The Ziegfeld Club, a venerable Broadway charitable organization since 1936, endeavors to keep alive and cherish the memory of Florenz Ziegfeld Jr. and the women of the Ziegfeld Follies by empowering women of musical theatre today. We do this through issue advocacy, mentoring programs, round table discussions, as well as the Billie Burke Ziegfeld Award for female composers and the Elizabeth Swados Inspiration Grant for female educators of music. We strive to help women sustain successful and lasting careers in the performing arts while honoring the memory of Billie Burke and the other hardworking, professional artists who founded our organization.
Board of Directors
Laurie Sanderson, Executive Director
Emily Bickford Lansbury, Chair
Emily Clark Dupree, Treasurer
Marianne Bilski, Secretary
Florenz Ziegfeld Jr. was an American musical theater producer known as the “Glorifier of the American Girl.” He brought the genre to spectacular heights when he created the Ziegfeld Follies in 1907. The extravagant Ziegfeld performances featured statuesque show girls with elaborate feathered headdresses and sequin hand-embroidered costumes. They gracefully floated across the stage to the music of renown composers such as Irving Berlin, George Gershwin and Jerome Kern while the dancers known as “ponies” performed highly choreographed routines. Irving Berlin wrote the Ziegfeld Follies theme song solidifying the famous Ziegfeld phrase, “A Pretty Girl is Like a Melody.” Between the years of 1907 and 1931 Ziegfeld “glorified” thousands of girls in the illustrious Ziegfeld Follies.
Ziegfeld produced other successful Broadway shows such a Sally, Rio Rita and Show Boat. The Follies featured many well-known performers of the era including Fanny Brice, Ruth Etting, W.C. Fields, Eddie Cantor, Marilyn Miller, Will Rogers, Bert Williams and Ann Pennington. The first star Ziegfeld helped rise was the actress Anna Held, whom Ziegfeld made famous and married in 1897 but soon divorced in 1912. In 1914 Ziegfled wed actress Billie Burke, famous for portraying Glinda the Good in the Wizard of Oz, and also an original founder of the Ziegfeld Club. The couple gave birth to a daughter Patricia in 1916.

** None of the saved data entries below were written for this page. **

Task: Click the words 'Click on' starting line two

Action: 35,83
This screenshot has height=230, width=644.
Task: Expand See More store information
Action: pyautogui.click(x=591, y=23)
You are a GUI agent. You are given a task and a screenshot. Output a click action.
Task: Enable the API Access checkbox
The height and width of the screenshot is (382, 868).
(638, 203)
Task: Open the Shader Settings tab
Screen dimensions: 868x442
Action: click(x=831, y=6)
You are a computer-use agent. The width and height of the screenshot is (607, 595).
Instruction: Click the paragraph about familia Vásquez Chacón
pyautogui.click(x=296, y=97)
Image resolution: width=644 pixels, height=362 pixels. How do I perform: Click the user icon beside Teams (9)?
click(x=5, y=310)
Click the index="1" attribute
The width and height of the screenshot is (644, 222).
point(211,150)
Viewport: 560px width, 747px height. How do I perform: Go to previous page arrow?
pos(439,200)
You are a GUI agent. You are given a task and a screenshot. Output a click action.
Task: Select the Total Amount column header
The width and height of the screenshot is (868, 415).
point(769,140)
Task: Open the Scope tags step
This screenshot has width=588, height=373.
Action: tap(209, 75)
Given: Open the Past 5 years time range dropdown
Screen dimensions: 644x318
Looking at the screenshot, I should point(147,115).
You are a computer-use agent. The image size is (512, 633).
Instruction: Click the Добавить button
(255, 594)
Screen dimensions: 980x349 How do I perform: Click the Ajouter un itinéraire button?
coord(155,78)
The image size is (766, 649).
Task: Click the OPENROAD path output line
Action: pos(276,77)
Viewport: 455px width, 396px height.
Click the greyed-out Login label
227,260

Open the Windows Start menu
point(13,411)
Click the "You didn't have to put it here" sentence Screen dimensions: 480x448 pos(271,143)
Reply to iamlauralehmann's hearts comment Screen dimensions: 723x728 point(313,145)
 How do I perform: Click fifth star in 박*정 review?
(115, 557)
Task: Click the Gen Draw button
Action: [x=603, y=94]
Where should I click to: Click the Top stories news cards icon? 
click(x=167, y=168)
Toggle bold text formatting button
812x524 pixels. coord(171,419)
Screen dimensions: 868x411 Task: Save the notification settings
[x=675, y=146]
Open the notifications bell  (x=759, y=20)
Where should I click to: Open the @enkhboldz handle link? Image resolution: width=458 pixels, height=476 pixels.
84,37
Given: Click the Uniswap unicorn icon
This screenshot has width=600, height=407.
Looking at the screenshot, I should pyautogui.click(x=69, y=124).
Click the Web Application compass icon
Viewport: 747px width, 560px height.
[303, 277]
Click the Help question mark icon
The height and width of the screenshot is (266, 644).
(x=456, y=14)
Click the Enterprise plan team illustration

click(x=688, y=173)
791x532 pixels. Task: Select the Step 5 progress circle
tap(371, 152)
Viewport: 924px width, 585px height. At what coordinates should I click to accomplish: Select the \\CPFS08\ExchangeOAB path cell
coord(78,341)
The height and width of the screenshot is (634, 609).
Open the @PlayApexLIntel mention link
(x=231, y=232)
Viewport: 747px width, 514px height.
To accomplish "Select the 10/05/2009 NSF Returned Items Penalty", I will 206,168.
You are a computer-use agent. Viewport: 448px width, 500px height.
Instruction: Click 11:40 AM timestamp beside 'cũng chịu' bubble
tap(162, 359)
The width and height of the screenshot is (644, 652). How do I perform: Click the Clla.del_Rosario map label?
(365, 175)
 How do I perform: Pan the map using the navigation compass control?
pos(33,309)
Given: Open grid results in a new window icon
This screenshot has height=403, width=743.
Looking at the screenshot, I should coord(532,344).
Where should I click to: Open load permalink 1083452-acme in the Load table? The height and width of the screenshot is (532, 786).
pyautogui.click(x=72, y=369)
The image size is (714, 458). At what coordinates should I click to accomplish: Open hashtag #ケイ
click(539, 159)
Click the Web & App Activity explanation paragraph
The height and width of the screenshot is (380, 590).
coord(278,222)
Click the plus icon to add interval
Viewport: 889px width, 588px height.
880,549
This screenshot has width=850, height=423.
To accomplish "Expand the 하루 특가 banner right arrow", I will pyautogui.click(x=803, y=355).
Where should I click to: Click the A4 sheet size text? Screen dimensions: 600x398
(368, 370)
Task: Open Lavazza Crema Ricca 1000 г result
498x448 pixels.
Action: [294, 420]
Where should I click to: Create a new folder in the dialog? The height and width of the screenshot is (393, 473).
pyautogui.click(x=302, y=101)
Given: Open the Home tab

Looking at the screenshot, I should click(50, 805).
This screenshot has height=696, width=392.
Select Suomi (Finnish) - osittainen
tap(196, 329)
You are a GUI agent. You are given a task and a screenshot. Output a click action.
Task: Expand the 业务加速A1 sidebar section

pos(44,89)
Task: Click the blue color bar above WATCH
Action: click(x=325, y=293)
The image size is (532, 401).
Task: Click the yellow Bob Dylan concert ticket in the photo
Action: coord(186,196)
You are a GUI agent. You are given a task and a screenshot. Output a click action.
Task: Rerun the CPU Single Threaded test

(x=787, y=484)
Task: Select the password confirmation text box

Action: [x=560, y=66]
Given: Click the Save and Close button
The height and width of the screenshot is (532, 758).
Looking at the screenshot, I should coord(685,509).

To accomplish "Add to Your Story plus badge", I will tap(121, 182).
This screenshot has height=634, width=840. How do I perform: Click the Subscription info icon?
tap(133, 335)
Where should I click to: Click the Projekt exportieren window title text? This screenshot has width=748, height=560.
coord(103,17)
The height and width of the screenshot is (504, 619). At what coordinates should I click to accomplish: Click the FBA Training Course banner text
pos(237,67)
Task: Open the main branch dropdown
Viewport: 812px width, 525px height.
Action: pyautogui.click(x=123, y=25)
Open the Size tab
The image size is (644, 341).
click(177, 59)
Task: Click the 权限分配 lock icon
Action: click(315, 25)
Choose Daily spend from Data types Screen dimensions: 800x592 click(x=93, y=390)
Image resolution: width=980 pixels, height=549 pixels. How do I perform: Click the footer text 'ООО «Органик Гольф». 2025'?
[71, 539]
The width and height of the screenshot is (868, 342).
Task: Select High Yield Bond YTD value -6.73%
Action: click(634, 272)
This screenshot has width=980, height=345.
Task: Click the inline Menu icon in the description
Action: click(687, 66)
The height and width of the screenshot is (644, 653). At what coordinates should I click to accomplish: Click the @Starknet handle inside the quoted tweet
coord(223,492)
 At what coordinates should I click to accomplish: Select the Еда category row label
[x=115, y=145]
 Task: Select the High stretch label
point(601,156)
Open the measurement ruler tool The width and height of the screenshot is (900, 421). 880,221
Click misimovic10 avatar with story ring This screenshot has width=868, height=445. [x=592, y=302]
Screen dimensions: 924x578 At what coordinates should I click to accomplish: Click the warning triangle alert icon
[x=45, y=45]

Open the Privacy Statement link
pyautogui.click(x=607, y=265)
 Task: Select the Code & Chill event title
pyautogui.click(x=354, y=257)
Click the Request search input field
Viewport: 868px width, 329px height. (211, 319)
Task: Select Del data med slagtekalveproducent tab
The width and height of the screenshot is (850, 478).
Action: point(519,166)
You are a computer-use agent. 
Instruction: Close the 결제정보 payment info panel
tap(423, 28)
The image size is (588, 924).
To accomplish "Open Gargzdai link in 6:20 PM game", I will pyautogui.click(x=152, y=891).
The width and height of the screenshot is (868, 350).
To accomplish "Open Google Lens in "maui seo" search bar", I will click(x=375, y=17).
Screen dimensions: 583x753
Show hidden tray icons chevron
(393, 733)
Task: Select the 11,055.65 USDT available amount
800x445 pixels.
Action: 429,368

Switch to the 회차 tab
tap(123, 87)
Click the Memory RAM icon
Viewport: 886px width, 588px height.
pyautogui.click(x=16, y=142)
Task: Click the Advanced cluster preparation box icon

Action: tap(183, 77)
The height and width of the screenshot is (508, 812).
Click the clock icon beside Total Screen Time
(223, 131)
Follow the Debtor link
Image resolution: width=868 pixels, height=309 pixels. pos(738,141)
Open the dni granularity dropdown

Through many years of trials and tribulations Florenz Ziegfeld Jr. continued to produce theater. In 1927 he built The Ziegfeld Theater on Sixth Avenue with the financial support of William Rudolph Hearst.
Billie Burke (1884-1970) was an American actress remembered not only for her beauty, but also for her sparkling comic technique and distinguished career on stage and screen. Making her stage debut in 1903, Burke starred in dozens of Broadway and West End plays, as well as silent and talking films. In 1914, Burke wed Florenz Ziegfeld Jr., the Broadway impresario whose legendary series of Ziegfeld Follies featured statuesque show girls in fantastic costumes along side the greatest talents of the time. Ziegfeld “Glorified the American Girl” from 1907-1931. Their daughter, Patricia, was born in 1916. Burke also produced the 1934 and 1936 editions of The Ziegfeld Follies. After Ziegfeld’s death in 1932, Burke continued to honor her husband’s legacy through the establishment of the Ziegfeld Club Inc. in 1936.
Burke became a beloved character actress during Hollywood’s Golden Age, and was nominated for a 1939 Academy Award for her performance in Merrily We Live. The recipient of a star on the Hollywood Walk of Fame, she is eternally recognizable to all generations as Glinda the Good in MGM’s classic film The Wizard of Oz.
Doris Eaton Travis began her stage career in 1918 as the youngest dancer in the Ziegfeld Follies. She appeared in many musical reviews coast to coast. She achieved a degree of stardom in silent motion pictures, filming in New York, Hollywood, Egypt and the United Kingdom. Before retiring to her husband’s Oklahoma horse ranch, Doris owned and managed 18 Arthur Murray dance studios. In 2003 she wrote her highly-acclaimed auto-biography, “The Days We Danced.” As the last surviving principal of the Ziegfeld Follies, Doris passed away peacefully on May 11, 2010 at her Detroit, Michigan home. Two weeks earlier, she danced to a soldout standing ovation crowd at the Broadway Cares/Equity Fights AIDs Easter Bonnet Competition. She was 106 years old.